● **PAGE**:
# Didnt receive the bid....



## plowin-fire (Jan 31, 2011)

Gave a bid to a hardware store that just opened this fall. A few other companys gave their bids as well. Most guys get around $100 per hour with trucks around here. The site has a front parking lot with about 80 ft of sidewalks that has to be shoveled that is about 11250 sq ft. with a couple curbs to get around. Rear lot is for the small engine shop thats 6000 sq ft. Not really any space to pile snow beings its a corner lot with drives on each side. Was planning on using my skid and blower to get it beside the building. Heres my bid:
1 to 3.9” Accumulation $60
4 to 7.9” Accumulation $75
8 to 11.9” Accumulation $100
12”+ Accumulation $150
No salt since its new concrete.

Am I close? I figured 30 - 45 min on light snows. Another company in town got it and I know he charges more than I do. Any thoughts?


----------



## Camden (Mar 10, 2007)

Around my neck of the woods you can't get away with incremental bidding like that. Is that how you were told to bid or is that just how you do it? Maybe the owner got a flat per push rate so he knew how much he'd be paying each time. I don't know...just throwing it out there.


----------



## thelettuceman (Nov 23, 2010)

The low bid does not always get the job. If I am buying something and the price is too cheap, I have 2nd thoughts. I am not saying you are a lowballer. Most people would go with the low bid. Most snow removal bids are won by the low price.


----------



## grandview (Oct 9, 2005)

I'm with Roy, how much to plow my lot.I don't care if you use a snowblower on a bobcat or a truck ,just make sure it;s done.


----------



## Advantage (Nov 7, 2007)

● **STORED ROWS**:
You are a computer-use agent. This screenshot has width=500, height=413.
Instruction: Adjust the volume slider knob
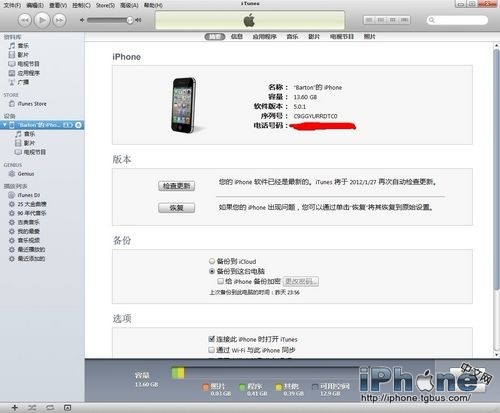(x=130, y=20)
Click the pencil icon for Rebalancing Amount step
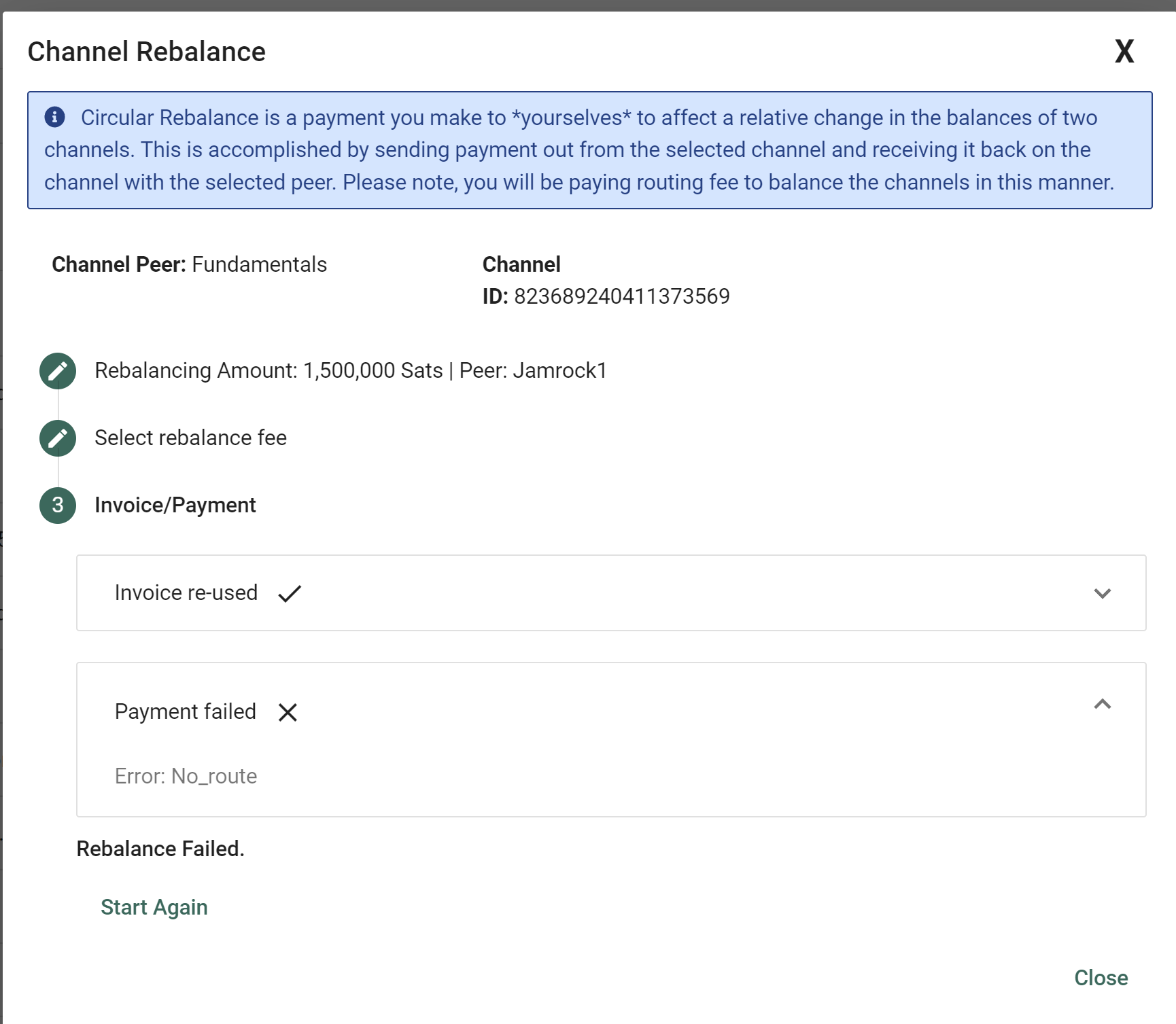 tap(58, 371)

● **COMPLETE THE FOLLOWING**:
a: Retype the stretch of the snow bid thread from "## plowin-fire (Jan" through "do. Any thoughts?" without any changes.
b: In the snow bid thread, what price did plowin-fire quote for 8 to 11.9 inches of accumulation?

● **ANSWERS TO THE TASKS**:
a:
## plowin-fire (Jan 31, 2011)

Gave a bid to a hardware store that just opened this fall. A few other companys gave their bids as well. Most guys get around $100 per hour with trucks around here. The site has a front parking lot with about 80 ft of sidewalks that has to be shoveled that is about 11250 sq ft. with a couple curbs to get around. Rear lot is for the small engine shop thats 6000 sq ft. Not really any space to pile snow beings its a corner lot with drives on each side. Was planning on using my skid and blower to get it beside the building. Heres my bid:
1 to 3.9” Accumulation $60
4 to 7.9” Accumulation $75
8 to 11.9” Accumulation $100
12”+ Accumulation $150
No salt since its new concrete.

Am I close? I figured 30 - 45 min on light snows. Another company in town got it and I know he charges more than I do. Any thoughts?

b: $100